**Challenge 1:** Duplicate the part of the text on integer bounds that runs from "int.least_of_bdd: if P" to "all inequalities reversed.", word for word.

**Text segment:**
— Start —

Least upper bound and greatest lower bound properties for integers #

In this file we prove that a bounded above nonempty set of integers has the greatest element, and a counterpart of this statement for the least element.

Main definitions #

int.least_of_bdd: if P : ℤ → Prop is a decidable predicate, b is a lower bound of the set {m | P m}, and there exists m : ℤ such that P m (this time, no witness is required), then int.least_of_bdd returns the least number m such that P m, together with proofs of P m and of the minimality. This definition is computable and does not rely on the axiom of choice.
int.greatest_of_bdd: a similar definition with all inequalities reversed.

— End —

**Challenge 2:** Write out, word for word, the lines of the listing from the line with "fill color swatch" to the line with "click(x=411, y=116)", including both of those lines.

**Data extract:**
— Start —

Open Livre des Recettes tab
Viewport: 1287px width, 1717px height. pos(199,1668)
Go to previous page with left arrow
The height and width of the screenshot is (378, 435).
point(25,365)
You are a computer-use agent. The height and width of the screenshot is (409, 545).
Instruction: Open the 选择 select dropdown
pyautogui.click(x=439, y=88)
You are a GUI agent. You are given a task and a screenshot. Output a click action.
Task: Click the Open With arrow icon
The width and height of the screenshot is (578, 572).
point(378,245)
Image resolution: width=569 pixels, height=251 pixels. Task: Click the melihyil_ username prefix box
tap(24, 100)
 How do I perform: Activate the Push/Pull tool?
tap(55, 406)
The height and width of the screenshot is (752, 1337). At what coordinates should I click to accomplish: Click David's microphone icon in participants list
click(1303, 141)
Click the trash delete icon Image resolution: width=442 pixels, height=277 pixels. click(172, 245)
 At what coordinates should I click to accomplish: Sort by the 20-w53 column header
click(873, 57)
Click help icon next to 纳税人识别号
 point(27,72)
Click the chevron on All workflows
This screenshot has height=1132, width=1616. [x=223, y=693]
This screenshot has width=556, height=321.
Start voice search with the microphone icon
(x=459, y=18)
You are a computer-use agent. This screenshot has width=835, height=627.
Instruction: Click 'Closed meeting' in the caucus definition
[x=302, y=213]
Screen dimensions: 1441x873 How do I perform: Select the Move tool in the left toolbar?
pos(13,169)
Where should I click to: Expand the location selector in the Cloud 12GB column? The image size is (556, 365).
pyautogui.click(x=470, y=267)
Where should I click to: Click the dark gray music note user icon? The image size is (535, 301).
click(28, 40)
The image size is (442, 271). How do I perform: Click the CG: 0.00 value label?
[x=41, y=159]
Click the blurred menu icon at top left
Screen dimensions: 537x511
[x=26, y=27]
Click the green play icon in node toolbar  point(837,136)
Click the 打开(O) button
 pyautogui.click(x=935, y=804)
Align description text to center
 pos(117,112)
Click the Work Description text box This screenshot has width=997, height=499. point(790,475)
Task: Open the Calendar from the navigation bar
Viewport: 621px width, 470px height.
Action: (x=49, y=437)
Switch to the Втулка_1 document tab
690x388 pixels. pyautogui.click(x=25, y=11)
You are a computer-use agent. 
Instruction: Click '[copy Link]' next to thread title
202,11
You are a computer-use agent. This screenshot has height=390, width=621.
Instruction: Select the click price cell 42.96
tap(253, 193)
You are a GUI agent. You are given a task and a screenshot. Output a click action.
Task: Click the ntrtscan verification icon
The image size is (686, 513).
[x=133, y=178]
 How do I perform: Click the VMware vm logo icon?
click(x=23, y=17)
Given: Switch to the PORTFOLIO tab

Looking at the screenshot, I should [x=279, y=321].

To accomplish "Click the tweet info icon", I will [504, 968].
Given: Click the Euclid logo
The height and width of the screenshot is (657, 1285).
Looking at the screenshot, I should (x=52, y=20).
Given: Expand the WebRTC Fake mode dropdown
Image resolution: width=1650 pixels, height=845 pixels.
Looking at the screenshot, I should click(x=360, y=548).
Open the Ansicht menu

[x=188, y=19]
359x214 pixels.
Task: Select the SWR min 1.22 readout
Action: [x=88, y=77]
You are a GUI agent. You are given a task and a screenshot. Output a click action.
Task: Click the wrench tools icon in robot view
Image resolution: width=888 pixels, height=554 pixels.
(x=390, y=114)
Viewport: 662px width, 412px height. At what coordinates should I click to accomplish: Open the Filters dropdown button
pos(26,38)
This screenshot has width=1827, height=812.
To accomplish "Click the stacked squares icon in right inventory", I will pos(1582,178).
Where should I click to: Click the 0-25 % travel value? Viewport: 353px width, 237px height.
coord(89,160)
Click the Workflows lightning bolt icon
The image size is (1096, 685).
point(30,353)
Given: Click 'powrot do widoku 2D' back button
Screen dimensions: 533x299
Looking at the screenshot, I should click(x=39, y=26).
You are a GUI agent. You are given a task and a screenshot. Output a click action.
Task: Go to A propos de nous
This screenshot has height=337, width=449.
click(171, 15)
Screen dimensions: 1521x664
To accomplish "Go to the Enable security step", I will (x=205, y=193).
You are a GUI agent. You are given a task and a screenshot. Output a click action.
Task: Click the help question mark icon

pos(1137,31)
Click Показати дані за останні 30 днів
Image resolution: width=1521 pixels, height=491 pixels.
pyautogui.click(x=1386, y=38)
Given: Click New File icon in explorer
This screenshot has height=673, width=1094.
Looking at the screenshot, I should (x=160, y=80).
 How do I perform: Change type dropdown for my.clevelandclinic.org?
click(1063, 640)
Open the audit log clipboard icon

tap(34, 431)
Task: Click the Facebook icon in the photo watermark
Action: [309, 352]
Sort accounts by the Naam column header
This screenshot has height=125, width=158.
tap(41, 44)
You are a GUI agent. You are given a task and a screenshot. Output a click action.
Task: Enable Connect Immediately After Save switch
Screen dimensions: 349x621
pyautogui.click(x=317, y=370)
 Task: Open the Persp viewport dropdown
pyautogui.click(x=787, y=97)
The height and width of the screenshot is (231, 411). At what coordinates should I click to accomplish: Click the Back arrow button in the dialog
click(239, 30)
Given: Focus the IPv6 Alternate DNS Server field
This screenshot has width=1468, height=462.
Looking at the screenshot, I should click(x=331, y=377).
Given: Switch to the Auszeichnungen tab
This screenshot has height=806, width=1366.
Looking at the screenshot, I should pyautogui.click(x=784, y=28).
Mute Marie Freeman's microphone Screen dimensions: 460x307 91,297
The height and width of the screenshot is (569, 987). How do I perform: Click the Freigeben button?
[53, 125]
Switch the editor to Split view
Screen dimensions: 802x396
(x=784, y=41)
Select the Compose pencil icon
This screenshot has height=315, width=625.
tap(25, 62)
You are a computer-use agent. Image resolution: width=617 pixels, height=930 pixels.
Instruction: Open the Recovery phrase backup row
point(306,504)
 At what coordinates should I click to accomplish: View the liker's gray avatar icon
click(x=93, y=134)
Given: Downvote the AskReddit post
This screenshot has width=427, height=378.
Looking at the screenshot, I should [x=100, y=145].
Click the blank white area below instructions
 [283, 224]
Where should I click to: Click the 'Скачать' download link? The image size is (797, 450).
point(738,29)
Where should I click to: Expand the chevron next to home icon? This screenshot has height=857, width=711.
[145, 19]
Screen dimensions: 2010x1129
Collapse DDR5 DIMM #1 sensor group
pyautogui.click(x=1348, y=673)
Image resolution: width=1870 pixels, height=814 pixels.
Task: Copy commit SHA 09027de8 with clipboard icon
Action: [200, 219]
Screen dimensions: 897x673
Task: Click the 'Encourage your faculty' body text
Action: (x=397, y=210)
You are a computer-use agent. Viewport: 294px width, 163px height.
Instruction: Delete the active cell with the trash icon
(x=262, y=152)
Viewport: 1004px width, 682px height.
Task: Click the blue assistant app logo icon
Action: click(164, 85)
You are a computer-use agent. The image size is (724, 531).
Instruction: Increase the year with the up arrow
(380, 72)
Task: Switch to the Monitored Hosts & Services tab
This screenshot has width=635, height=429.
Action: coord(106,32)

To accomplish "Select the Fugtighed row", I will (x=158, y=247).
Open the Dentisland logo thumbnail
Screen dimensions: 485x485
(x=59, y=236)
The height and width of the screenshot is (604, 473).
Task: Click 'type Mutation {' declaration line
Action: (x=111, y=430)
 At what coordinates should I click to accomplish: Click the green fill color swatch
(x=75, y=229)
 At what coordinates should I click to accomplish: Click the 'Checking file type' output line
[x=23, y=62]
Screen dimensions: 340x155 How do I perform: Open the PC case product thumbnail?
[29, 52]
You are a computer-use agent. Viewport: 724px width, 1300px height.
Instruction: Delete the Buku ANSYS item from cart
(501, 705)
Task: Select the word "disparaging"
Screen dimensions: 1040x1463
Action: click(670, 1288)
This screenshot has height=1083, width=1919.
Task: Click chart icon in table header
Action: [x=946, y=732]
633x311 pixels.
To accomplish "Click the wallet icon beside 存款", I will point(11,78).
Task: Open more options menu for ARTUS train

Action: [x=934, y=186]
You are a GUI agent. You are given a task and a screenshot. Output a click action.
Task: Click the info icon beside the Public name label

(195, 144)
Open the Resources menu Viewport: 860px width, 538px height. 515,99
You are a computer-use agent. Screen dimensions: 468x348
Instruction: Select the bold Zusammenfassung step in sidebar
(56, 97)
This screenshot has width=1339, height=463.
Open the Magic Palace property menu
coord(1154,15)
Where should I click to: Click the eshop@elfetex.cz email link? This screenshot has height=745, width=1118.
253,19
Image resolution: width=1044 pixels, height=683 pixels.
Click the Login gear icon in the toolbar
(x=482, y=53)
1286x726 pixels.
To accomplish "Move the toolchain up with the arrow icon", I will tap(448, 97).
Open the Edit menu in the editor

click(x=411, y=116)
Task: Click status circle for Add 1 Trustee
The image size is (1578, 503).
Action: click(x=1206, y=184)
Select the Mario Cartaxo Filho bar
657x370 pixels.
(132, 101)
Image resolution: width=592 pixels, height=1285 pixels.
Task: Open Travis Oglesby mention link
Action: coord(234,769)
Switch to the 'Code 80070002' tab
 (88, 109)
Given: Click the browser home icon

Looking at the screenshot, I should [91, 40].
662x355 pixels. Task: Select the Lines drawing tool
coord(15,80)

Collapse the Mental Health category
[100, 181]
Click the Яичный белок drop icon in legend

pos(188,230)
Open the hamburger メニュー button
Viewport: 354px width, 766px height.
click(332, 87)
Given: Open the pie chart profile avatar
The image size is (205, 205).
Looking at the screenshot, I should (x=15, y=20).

— End —

**Correct response 1:**
int.least_of_bdd: if P : ℤ → Prop is a decidable predicate, b is a lower bound of the set {m | P m}, and there exists m : ℤ such that P m (this time, no witness is required), then int.least_of_bdd returns the least number m such that P m, together with proofs of P m and of the minimality. This definition is computable and does not rely on the axiom of choice.
int.greatest_of_bdd: a similar definition with all inequalities reversed.

**Correct response 2:**
 At what coordinates should I click to accomplish: Click the green fill color swatch
(x=75, y=229)
 At what coordinates should I click to accomplish: Click the 'Checking file type' output line
[x=23, y=62]
Screen dimensions: 340x155 How do I perform: Open the PC case product thumbnail?
[29, 52]
You are a computer-use agent. Viewport: 724px width, 1300px height.
Instruction: Delete the Buku ANSYS item from cart
(501, 705)
Task: Select the word "disparaging"
Screen dimensions: 1040x1463
Action: click(670, 1288)
This screenshot has height=1083, width=1919.
Task: Click chart icon in table header
Action: [x=946, y=732]
633x311 pixels.
To accomplish "Click the wallet icon beside 存款", I will point(11,78).
Task: Open more options menu for ARTUS train

Action: [x=934, y=186]
You are a GUI agent. You are given a task and a screenshot. Output a click action.
Task: Click the info icon beside the Public name label

(195, 144)
Open the Resources menu Viewport: 860px width, 538px height. 515,99
You are a computer-use agent. Screen dimensions: 468x348
Instruction: Select the bold Zusammenfassung step in sidebar
(56, 97)
This screenshot has width=1339, height=463.
Open the Magic Palace property menu
coord(1154,15)
Where should I click to: Click the eshop@elfetex.cz email link? This screenshot has height=745, width=1118.
253,19
Image resolution: width=1044 pixels, height=683 pixels.
Click the Login gear icon in the toolbar
(x=482, y=53)
1286x726 pixels.
To accomplish "Move the toolchain up with the arrow icon", I will tap(448, 97).
Open the Edit menu in the editor

click(x=411, y=116)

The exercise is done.